The Pause that Refreshes

October 12, 2016 § Leave a comment

In a divorce case, your client Harold is testifying about the condition of the former marital residence when he returned home from work and discovered that Maude, his wife, had left him and taken many household items with her. Now, when you ask Harold to list the items taken, he draws a blank:

Harold: Well, I remember the fireplace logs and the stuffed squirrel lamp, but my memory’s kind of hazy about the rest.

“No problem,” you think, recalling that Harold told you he made a complete list later the evening of the day in question, after he had time to take stock of what was missing. You sift through the bales of paper on the courtroom table and find the dog-eared document. You snatch it up and hand it to him.

You: Here; look at this paper. Does that help you recall?

Counsel opposite: Objection. That document is not in evidence. Best Evidence Rule. Hearsay. Privileged. Unduly prejudicial. Surprise.

“Yikes,” you think. What did I do wrong?

When a witness is unable to recall, your first remedy is MRE 612. That rule provides that a witness may use a “writing, recording or object” to refresh his memory, if by referring to the item it refreshes his present ability to recall. But there is a proper way to do it:

  1. You have to establish that the witness is unable to recall.
  2. You must try to jog the witness’s memory before resorting to refreshing memory. In federal court, leading questions are permitted; I’m not so sure of authority in state court, but it seems that this would be “necessary to develop the witness’s testimony” for which leading is permitted per MRE 611(c).
  3. If the witness still can not recall, ask him whether there is anything to which he could refer to refresh his recollection.
  4. Hand the witness the item and ask him to study or read it silently. After he has had a chance to do so, ask him if he now has a recollection independent of the writing or other item. If yes, his recollection has been refreshed, and you may then question him as to that recollection. Take the object away and question him based on his newly-refreshed recollection. If you have gone through this and he still has no independent recollection, you have to proceed under MRE 803(5), as explained below.
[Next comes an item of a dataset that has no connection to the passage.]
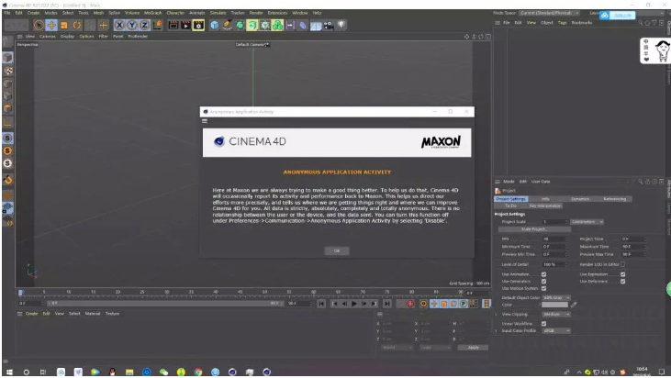Select the Move tool in top toolbar
671x378 pixels.
coord(52,27)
Notice that no foundation for the document or thing has to be established, other than that the witness does not recall and needs to refer to a given object. The thing does not need to be admissible in evidence; however, counsel opposite may review the entire item that the witness referred to, and may use it in cross-examination and may demand that all or part of it be introduced into evidence.

Some older lawyers still (after 31 years) still insist that you have to lay a non-hearsay foundation for the document or thing, but that requirement went out the window when the MRE was adopted in September, 1985. If you run into this particular buzz-saw and have a puzzled-looking judge, simply refer the judge to the fifth paragraph of the Advisory Committee Notes (former known as “Comments”) to MRE 612, which offers a helpful explanation of the distinction.

Some lawyers confuse MRE 612 with the rule for Recorded Recollection, which is MRE 803(5), and is an exception to the hearsay rule. It does require that you lay a foundation. But remember, you don’t need to go to 803(5) if the witness’s recollection is refreshed by looking at the object.

If you’ve reached Step 4, above, and your witness still is stuck, here is how to avail yourself of MRE 803(5):

  1. If you establish that there is a record (i.e., memorandum, report, data compilation, electronically stored information, or the like) that pertains to a matter the witness once knew about but can not now recall well enough to testify fully and accurately, and
  2. The record was made or adopted by the witness at a time when the matter was fresh in his memory; and
  3. It accurately reflects the witness’s memory,

Then, the witness may testify from it and even read all or part into the record, but it may be received into evidence only if offered by the adverse party. The classic situation where we encounter this in chancery is a private detective who has notes she made during and shortly after surveillance and now, two years later, has no clear recollection of dates, times, and other details.

I hope this helps clear up some confusion on this point. I sometimes find myself squirming along with attorneys struggling to figure out how to help the witness over the hump in the face of objection on top of objection.